Those with overactive imaginations contest it is where the United States government keeps live extraterrestrials, their spaceships and also where NASA concocted their fake moon landings.
But Groom Lake, or as it is better known - Area 51 - is the site of the U.S. Air Force's top-secret aircraft development and according to the CIA no other place on Earth is as sensitive.
However, new declassified documents outline how rookie astronauts aboard Skylab in 1974 inadvertently photographed the Nevada site and caused a huge national security debate that almost led to the acknowledgement of Area-51 almost 40 years before the CIA officially did.
Image that caused a fuss: Photograph of the secret facility at Groom Lake taken by the Skylab 4 astronauts
Astronauts Gerald Carr, Edward Gibson and William Pogue were the third and last Skylab crew launched into space on November 16th, 1973.
Their mission was a qualified success and as part of it they took photographs of the Earth from space - including those of the ultra-high security Area 51.
However, when they splashed down 280 kilometers southwest of San Diego on February 4th the first signs of a problem arose.
Under the terms of a long-standing agreement between NASA and the US intelligence community all images taken from space were to be examined by the National Photographic Interpretation Center in Washington D.C.
Compromising photographers: A photograph of the Skylab Space Station taken by a crew of astronauts on their way home
Do not enter: Signs outside Groom Lake - Area 51 - show how tight security is around the top secret facility
They discovered pictures of Groom Lake and the panic caused by this traveled as high as the CIA Director, William Colby.
On April 19th, 1974, Colby sent a memo to undisclosed colleagues with equivalent security clearance stating, 'The issue arises from the fact that the recent Skylab mission inadvertently photographed the airfield at Groom Lake.
'There were specific instructions not to do this,' the memo stated, and Groom 'was the only location which had such an instruction.'
This one memo confirms that the CIA considered Area 51 the only place on Earth too sensitive to be photographed from space.
This was because although it was tacitly known amongst intelligence personnel that aircraft such as the U-2 spy plane and A-12 - the precursor to the legendary SR-71 Blackbird - were being tested, 'there were a lot more things going on at Groom than that'.
Pushing boundaries: One of the aircraft tested at Groom Lake - Area 51 - was the A-12 - which was the precursor to the iconic SR71 Blackbird spy craft
Test: This is the Have Blue - the test aircraft that led to the F117 Nighthawk the stealth fighter extensively tested at Area 51 by the U.S Air Force
Now this of course was not alien spacecraft, but early drone technology and captured Russian aircraft.

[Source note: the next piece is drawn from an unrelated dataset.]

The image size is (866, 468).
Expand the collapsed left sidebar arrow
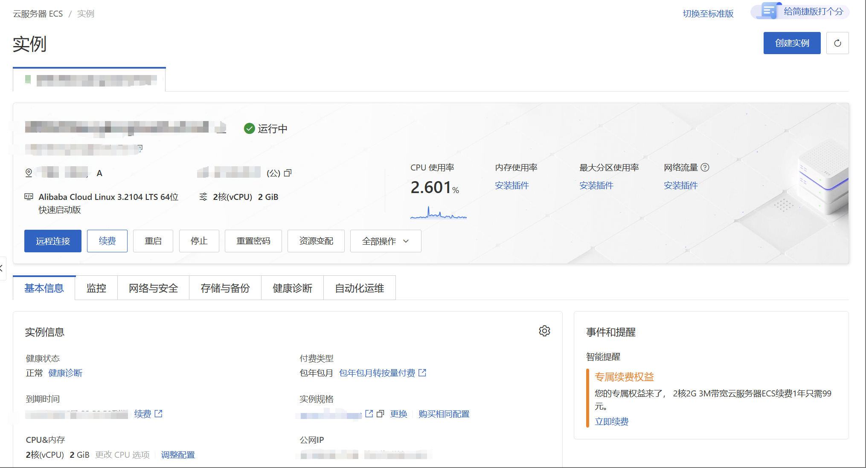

The photograph caused such a stir within the intelligence community that the issue became a hot potato that was thrown around the Pentagon, the USAF, NASA, the Justice Department and the CIA.
'This photo has been going through an interagency reviewing process aimed at a decision on how it should be handled,' one unnamed CIA source revealed according to The Space Review.
'There is no agreement. Department of Defense elements all believe it should be withheld from public release.
'NASA, and to a large degree State (department), has taken the position that it should be released.'
The mistake of the Skylab astronauts had inadvertently created tensions between civilian U.S. government agencies and those of the military.
Colby expressed some doubts about the need to protect the image, since the Soviet Union had it from their satellites anyway. He further asked, 'If exposed, don't we just say classified USAF [U.S. Air Force] work is done there?'
The CIA's declassified map of Groom Lake/Area 51 released in July - the first time the CIA admitted the facility in fact existed
While NASA struggled with the decision, as a civilian agency they would have been keen for foreign governments not to assume that they engaged in spying or concealed their activities.
'There are some complicated precedents which, in fairness, should be reviewed before a final decision,' admitted the CIA source.
Some of these included, 'A question of whether anything photographed in the United States can be classified if the platform is unclassified; Such complex issues in the UN concerning United States policies toward imagery from space” and 'the question of whether the photograph can be withheld without leaking.'
As it transpired, the photo was withheld and never leaked and has only been released because the CIA decided to declassify documents.
Spy Plane: The U-2 aircraft was one of the projects that initially placed the Groom Lake facility out of bounds for anyone without the highest security clearance
Indeed, only in July 2013, following a FOIA request filed in 2005, the Central Intelligence Agency publicly acknowledged the existence of the base for the first time by declassifying documents detailing the history and purpose of Area 51.
More than 60 declassified documents on the base were posted online last month by the National Security Archive in October.
They reveal the U.S. governments desire to developed stealth aircraft such as the F117 and testing newly acquired Soviet Mig Fighter jets to assess their strengths and vulnerabilities.